The path to these discoveries wasn't straightforward. Frison spent his first years in the dual role of academic researcher and industrial chemist feeling, by his own account, like he was drowning rather than swimming. The expectations pulled in different directions. The balance between fundamental science and practical application didn't come naturally. He opens his dissertation to the acknowledgments page, where he begins with a quote from David Foster Wallace's famous fish parable: "What the hell is water?" The question captures something real about straddling two worlds. But he found his equilibrium. The industrial Ph.D. track, for all its friction, taught him something he now wants to build on: the ability to bridge academia and industry, to move between the two worlds with purpose. The electron beam technology he helped advance represents that bridge in material form—science that becomes something you can touch, something that protects, something that lasts.
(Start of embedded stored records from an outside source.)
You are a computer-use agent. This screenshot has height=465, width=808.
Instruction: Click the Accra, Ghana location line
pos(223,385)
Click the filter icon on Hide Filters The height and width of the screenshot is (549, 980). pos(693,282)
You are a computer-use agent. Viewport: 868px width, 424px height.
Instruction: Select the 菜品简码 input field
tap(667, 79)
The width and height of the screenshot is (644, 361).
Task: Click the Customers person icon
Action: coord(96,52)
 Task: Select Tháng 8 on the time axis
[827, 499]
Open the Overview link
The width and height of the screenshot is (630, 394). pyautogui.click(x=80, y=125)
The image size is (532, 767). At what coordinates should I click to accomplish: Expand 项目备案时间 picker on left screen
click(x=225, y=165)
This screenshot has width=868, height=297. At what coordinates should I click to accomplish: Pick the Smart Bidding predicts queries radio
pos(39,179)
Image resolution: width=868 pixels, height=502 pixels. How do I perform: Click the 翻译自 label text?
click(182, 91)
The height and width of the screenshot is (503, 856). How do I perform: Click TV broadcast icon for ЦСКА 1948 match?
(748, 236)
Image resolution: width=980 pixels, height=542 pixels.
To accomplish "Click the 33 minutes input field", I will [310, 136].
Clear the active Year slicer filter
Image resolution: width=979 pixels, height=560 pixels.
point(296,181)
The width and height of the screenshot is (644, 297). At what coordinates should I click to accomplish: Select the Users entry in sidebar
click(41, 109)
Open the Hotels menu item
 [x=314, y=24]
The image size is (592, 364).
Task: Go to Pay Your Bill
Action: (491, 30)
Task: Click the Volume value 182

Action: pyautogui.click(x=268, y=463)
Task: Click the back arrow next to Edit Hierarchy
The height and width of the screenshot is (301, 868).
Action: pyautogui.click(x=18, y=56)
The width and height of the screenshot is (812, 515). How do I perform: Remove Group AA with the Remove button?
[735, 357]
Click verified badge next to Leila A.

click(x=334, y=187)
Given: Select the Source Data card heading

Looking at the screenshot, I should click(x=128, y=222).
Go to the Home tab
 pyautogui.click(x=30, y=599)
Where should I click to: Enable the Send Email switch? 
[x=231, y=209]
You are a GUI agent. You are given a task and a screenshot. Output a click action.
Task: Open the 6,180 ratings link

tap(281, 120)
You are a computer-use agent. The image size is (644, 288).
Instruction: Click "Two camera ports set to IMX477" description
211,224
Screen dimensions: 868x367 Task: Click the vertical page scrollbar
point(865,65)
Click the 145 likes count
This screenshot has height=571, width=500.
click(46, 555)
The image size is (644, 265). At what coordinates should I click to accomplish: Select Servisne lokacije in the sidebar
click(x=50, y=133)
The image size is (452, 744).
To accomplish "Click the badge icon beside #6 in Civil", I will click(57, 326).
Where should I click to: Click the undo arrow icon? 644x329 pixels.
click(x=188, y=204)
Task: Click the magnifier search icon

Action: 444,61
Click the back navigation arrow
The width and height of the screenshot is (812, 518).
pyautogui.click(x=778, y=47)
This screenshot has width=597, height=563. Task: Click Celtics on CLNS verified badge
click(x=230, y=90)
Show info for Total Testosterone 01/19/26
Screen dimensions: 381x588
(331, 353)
UV curing requires toxic chemical initiators that make coatings unsuitable for food packaging, while electron beam coatings eliminate this problem entirely.
— Tommaso Frison, polymer chemist
In an industrial Ph.D. project, you have to balance multiple expectations—it took time to find the right equilibrium, but it gave me a lot.
— Tommaso Frison
The Hearth Conversation Another angle on the story
Inventor

Why does electron beam curing matter more than UV? It seems like UV is already everywhere.

Model

UV works fine for thin coatings, but it can't penetrate thick layers evenly. And it requires toxic chemical additives to start the reaction. For food packaging, that's a real problem. Electron beams don't have that limitation.

Inventor

So it's faster and safer. But what makes the actual coating itself better?

Model

The chemistry is different. When electrons hit the material, they trigger a reaction that creates a more uniform, tighter protective layer. It's more resistant to weathering and chemicals. UV coatings have weak points; EB coatings don't.

Inventor

That sounds like it should already be standard in industry. Why isn't it?

Model

Cost. EB equipment is much more expensive than UV equipment. That's the main barrier. But as the technology matures and production scales up, that gap will narrow.

Inventor

You mentioned developing new materials. What's the practical difference someone would actually feel?

Model

Imagine a kitchen countertop. An EB-cured coating would resist scratches, stains, and weathering far better than what's on most countertops now. It would last longer and stay looking better. That's the real-world payoff.

Inventor

And this all came from studying nail polish?

Model

Not really from studying it, but using it as an analogy to explain the concept. The actual work was mapping the chemistry at the molecular level—seeing exactly what happens when electrons hit the coating material. That's what led to the new materials.